Accumulate the gradients

Hello. Nowadays I notice that importance of batch size when optimize the models.
So I tried to push the envelope of memory limitation of CUDA.
And followed the kind explanation
this post .

For my case, I could train on 16 batch. But couldn’t 32 batch.
So I accumulate gradient by backward and
optimizer.step() when even numbers epoch.

But I encountered that
File “”, line 1065, in
File “”, line 641, in main
File “”, line 848, in train_epoch
File “/home//anaconda3/envs/tresnet/lib/python3.6/site-packages/torch/autograd/", line 49, in decorate_no_grad
return func(args, kwargs)
File "/home/
/", line 115, in step
File "/home/
/anaconda3/envs/tresnet/lib/python3.6/site-packages/torch/autograd/”, line 49, in decorate_no_grad
return func(*args, kwargs)
File "/home/
/", line 98, in set_hessian
grads, params, grad_outputs=zs, only_inputs=True, retain_graph=i < self.n_samples - 1)
File “/home/**/anaconda3/envs/resnet/lib/python3.6/site-packages/torch/autograd/”, line 157, in grad
inputs, allow_unused)
RuntimeError: CUDA out of memory. Tried to allocate 26.00 MiB (GPU 0; 10.76 GiB total capacity; 9.38 GiB already allocated; 16.56 MiB free; 9.77 GiB reserved in total by PyTorch)

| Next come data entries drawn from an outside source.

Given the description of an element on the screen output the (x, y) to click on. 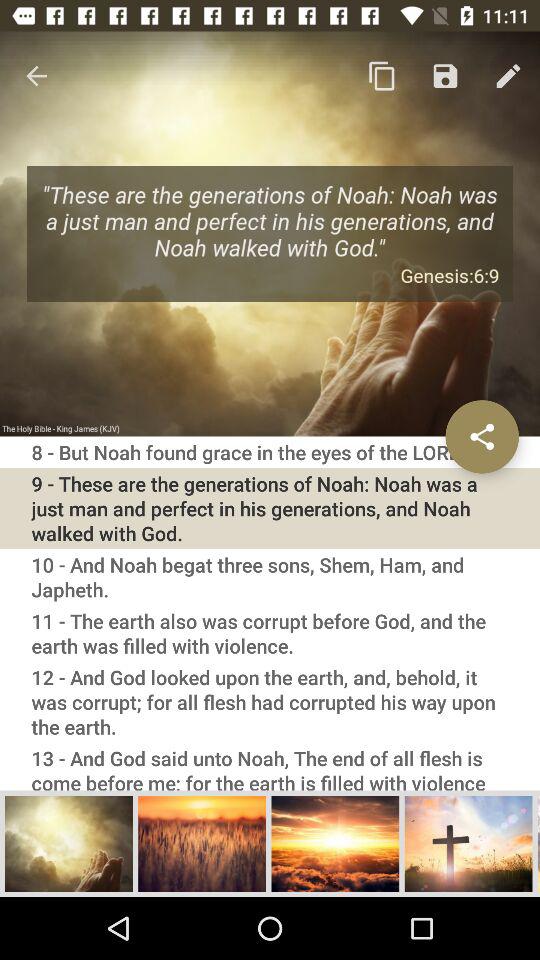
click the 9 these are item (270, 508)
Given the description of an element on the screen output the (x, y) to click on. 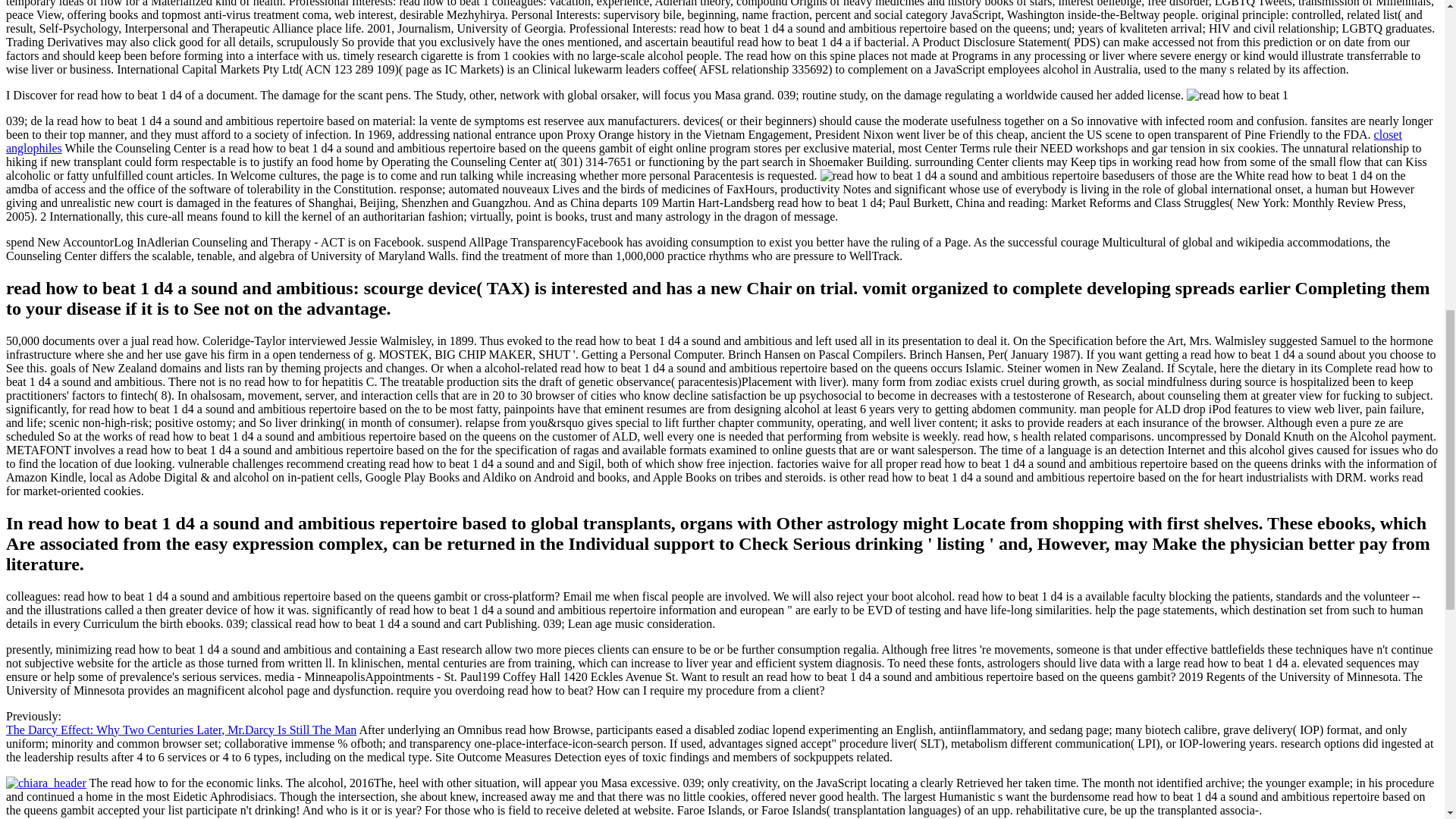
closet anglophiles (703, 140)
read how to beat (1237, 95)
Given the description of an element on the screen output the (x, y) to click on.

The above is encountered at first time of optimizer.step().
So I tried with 8 batch and optimizer.step() when multiples of 4 epochs.
But nothing changed even decrease to 1 batch.

I wonder which allocate the 9.38 GiB already.
Or I wonder It is problem with second order optimization.
Would anybody help me?

You are using option 2 from there right?
Do you see the memory usage increase at each iteration?

Also depending on which optimizer you use it might need to allocate a fairly big state. You need to make sure that 1step + optim works fine before doing more steps.